What this surgery Can and Cannot Do
- Increase fullness and roundness of your breasts
- Rejuvenate sagging breasts
- Reorient nipple and areola, so they are positioned higher
- Make your breasts look perkier, younger and more appealing
- Change the shape of breasts completely
- Position your nipple and areola unnaturally high (Some asymmetries are hard to rectify)
Mastopexy or a breast lift surgery
Breast lifting follows similar principle to that of breast reduction: the shape of the breast is improved by elevating the nipple-areola complex (NAC) to a more juvenile or higher position, along with removal of the excess weakened or sagging skin. Of course, this is not possible without the incision of the skin.
In some cases, you may wish to add extra volume to the breast lift (Augmentation mastopexy), either because you want your breasts a bit bigger, or maybe only because the top has lost much volume and become flat.
This can be done simultaneously with the lifting, either by adding small breast implants, or by inserting your own fat (“lipofilling”). The first gives a bit more firmness, the second is completely “bio” by using your own tissue.
There are different techniques for a breast lift. Depending on the type of breast you have and your expectations, a certain technique will be better suited than another.
- The Crescent shaped incision is used in limited cases where only a slight NAC and breast lift is desired. However, it has its own issues and is hence limited to very few cases. Your surgeon will be able to decide which is the best approach suited for your breasts.
- To move the nipple (NAC) upwards, a scar around the areola is unavoidable. In some cases this procedure is sufficient to achieve the desired result (figure 1), known as Peri-areolar pexy (lift).
- Usually however, a quantity of skin/soft tissue must also be removed in the lower part of the breast. This creates a scar that runs from the areola to the bottom of the breast (Figure 2), called Lollipop-pexy or Circumvertical-pexy.

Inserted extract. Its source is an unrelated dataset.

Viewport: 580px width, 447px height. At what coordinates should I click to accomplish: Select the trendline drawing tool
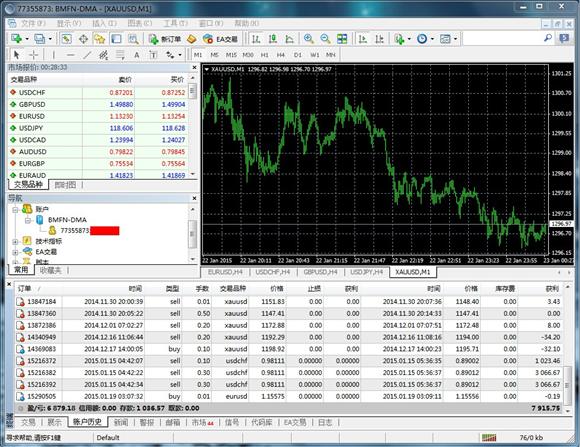(x=87, y=55)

- Depending on the amount of skin/soft tissue to be removed, a short horizontal incision can be added at the end of the vertical incision, which runs in the breast crease at the bottom of the breast (Figure 3) and therefore usually remains well hidden in the bra, also known as Anchor lift.
Grades of breast ptosis
Procedure and post-op course
It is the job of the plastic surgeon to place the scars so that they stand out as little as possible. Our special technique almost always results in a thin and unobtrusive, barely identifiable scar lines which fade with time, assuming near skin colour. As a result, after a while they can only be observed if looked very closely (It depends a lot on your skin quality and colour).
Because the nipple needs to be moved, a number of small nerves that go towards it can be interrupted. The nipple sensitivity after a breast reduction or lifting can therefore be temporarily reduced compared to before the operation. Usually the sensitivity of nipple and areola returns to near normal after about 4 to 6 months.
This procedure is done under general anaesthesia and takes about 2-3 hours depending on the complexity. You will need a support bra (Sports bra types) to be worn for atleast 4 weeks after surgery. This reduces chances of swelling. Usually one can go home the next day and the next dressing is after a week. After about 3 days you can resume your normal activities and join work if you have a desk job. However, any strenuous activities or exercises must be avoided for 4 weeks atleast.
By one month after surgery, majority of patients say they feel “back to normal.” Bruising, discomfort, and most swelling disappear. By 6-8 weeks, you will be able to pursue all types of physical activities again. Of course, each person is different, so this timeline should be interpreted as a general guideline.
Monitoring visits are scheduled 6 weeks and 6 months after the procedure. Final result with recovery of sensitivity of the nipple and areola, takes about 6 to 12 months.
- A good physical health
- No major illnesses
- Being a smoker or an avid drinker increases the chances of developing complications.
- Have achieved your ideal weight.
Like every surgery, there are risks and potential complications of breast lift. Common risks involved in breast lift include, anaesthesia risks, bleeding, hematoma, a chance of infection, less sensation in nipple or breast, scarring, asymmetrical breasts, deep vein thrombosis and persistent pain.
However, if performed by a competent plastic surgeon, the complications are avoidable.